→ **WHAT IS NEEDED**
Copy every line from the one that holds "You are a GUI" to the end of the records below, exactly and with nothing else, but without any pictures.
========
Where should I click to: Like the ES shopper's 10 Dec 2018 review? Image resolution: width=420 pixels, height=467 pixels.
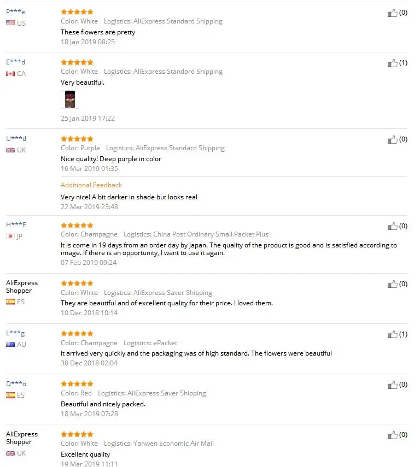(x=393, y=284)
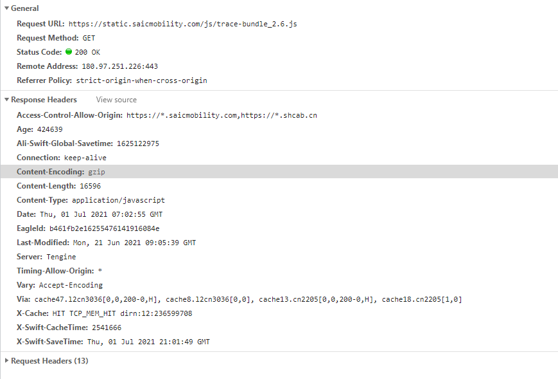Collapse the General section triangle
The width and height of the screenshot is (558, 379).
click(x=6, y=8)
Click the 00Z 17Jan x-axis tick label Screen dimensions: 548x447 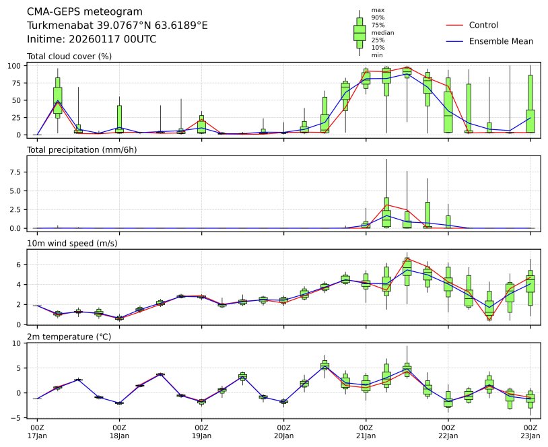click(38, 432)
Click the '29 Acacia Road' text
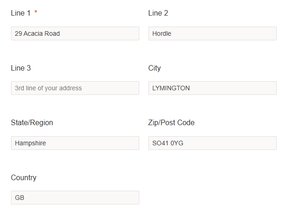 (x=37, y=33)
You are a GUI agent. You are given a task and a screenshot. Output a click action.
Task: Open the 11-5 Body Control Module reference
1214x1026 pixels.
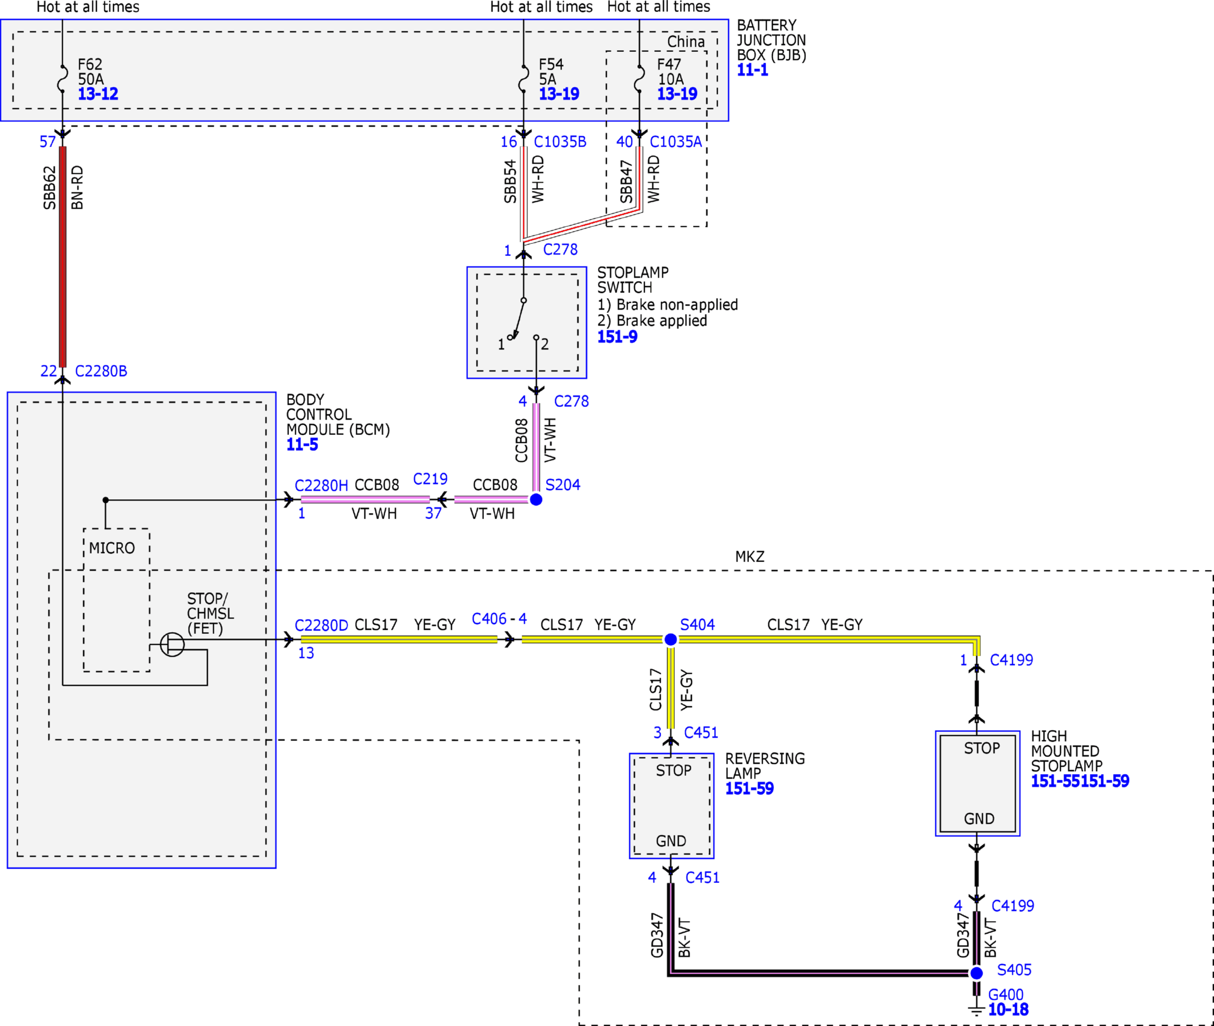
========
→ **ANSWER SECTION**
You are a GUI agent. You are given a task and a screenshot. Output a click action.
Task: Open the 11-5 Body Control Module reference
1214x1026 pixels.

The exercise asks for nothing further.